Отпечаток вины Дмитрий Одиссеев
Глава первая: Пепел прошлого
Скрип оконного стекла был тонким, словно остриё ножа резало воздух. Летняя ночь оказалась на удивление спокойной, звёзды висели над городком, словно обещая, что все беды останутся где-то далеко. Я лежал на старой деревянной кровати, в маленькой комнатке нашего дома, слушая, как сверчки наполняют ночь своим неумолчным пением. Спать совсем не хотелось. Этот городок всегда был тихим, почти слишком тихим для мальчика моего возраста. Дверь моей комнаты приоткрылась. На пороге стояла моя мать – высокая, с длинными тёмными волосами, собранными в аккуратный узел. Она всегда выглядела так, будто ей неведомы усталость или тревога. Но в ту ночь её лицо было другим – напряжённым. В руках она держала кружку с молоком.
– Пётр, – сказала она тихо, почти шёпотом, чтобы не разбудить отца, который спал за стеной. – Уже поздно. Выпей и попробуй уснуть.

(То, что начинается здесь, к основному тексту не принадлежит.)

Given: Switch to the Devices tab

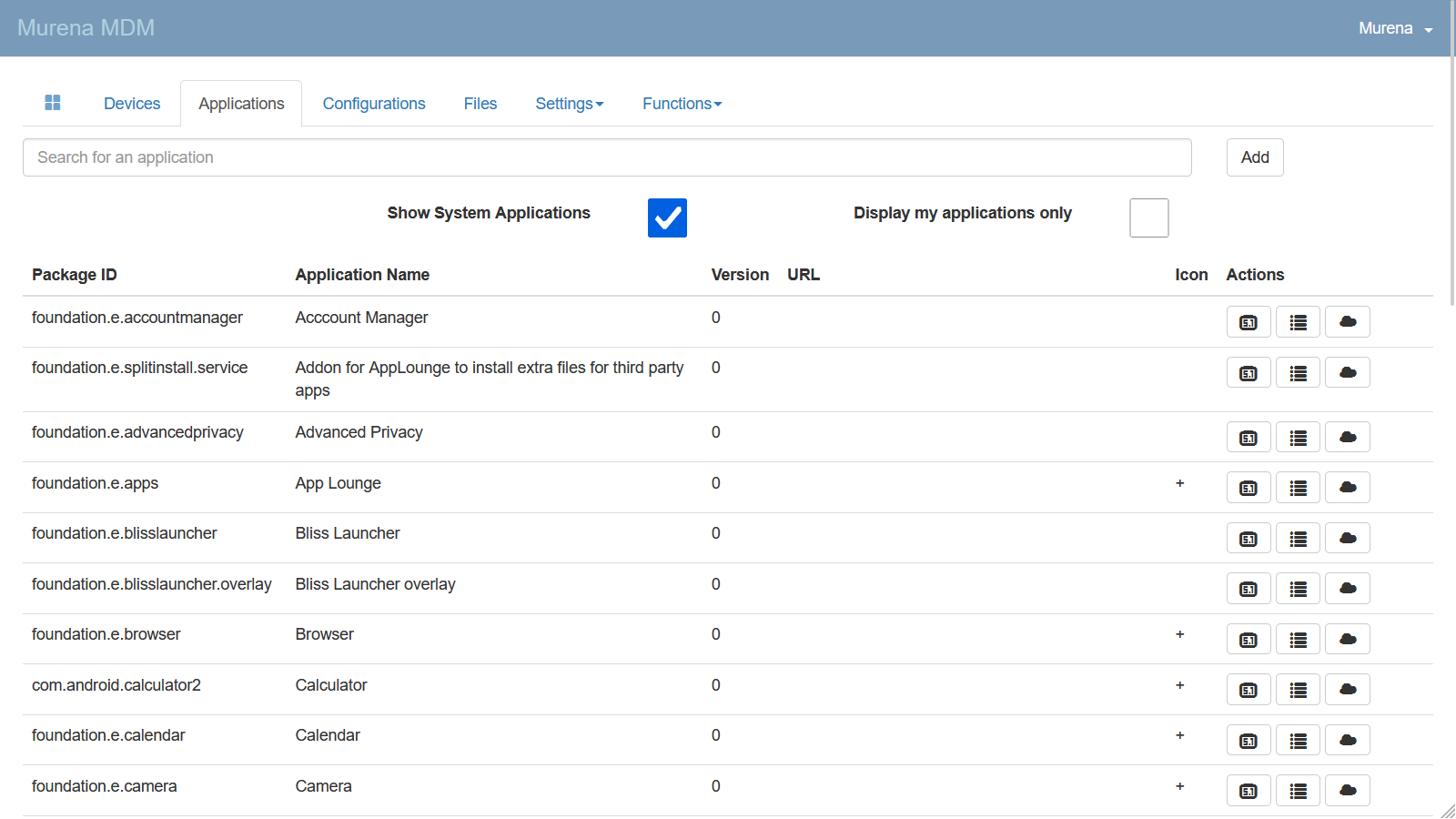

Я сел на кровати, потянулся к кружке и заметил, что её рука слегка дрожит. Тогда я не обратил на это внимания, приняв за что-то привычное. Но теперь, оглядываясь назад, я вспоминаю эту дрожь иначе. Как бы я хотел спросить её тогда, что её так беспокоило. Мать постояла ещё несколько секунд, словно хотела что-то сказать, но лишь потрепала меня по волосам и вышла. Кружка молока осталась на моём столике, а я решил, что всё же стоит попытаться заснуть. Но сон не приходил. Что-то в воздухе, что-то в этом непривычно спокойном вечере казалось неправильным. Я услышал шорох в соседней комнате. Протяжный, глухой звук, как будто кто-то передвигал мебель. Тогда это не испугало меня, но заставило насторожиться. Я тихо подошёл к двери, прислонился ухом и уловил какое-то приглушённое движение. Отец что-то шептал матери. Его голос был низким, быстрым, будто он пытался убедить её в чём-то, что не терпит отлагательств.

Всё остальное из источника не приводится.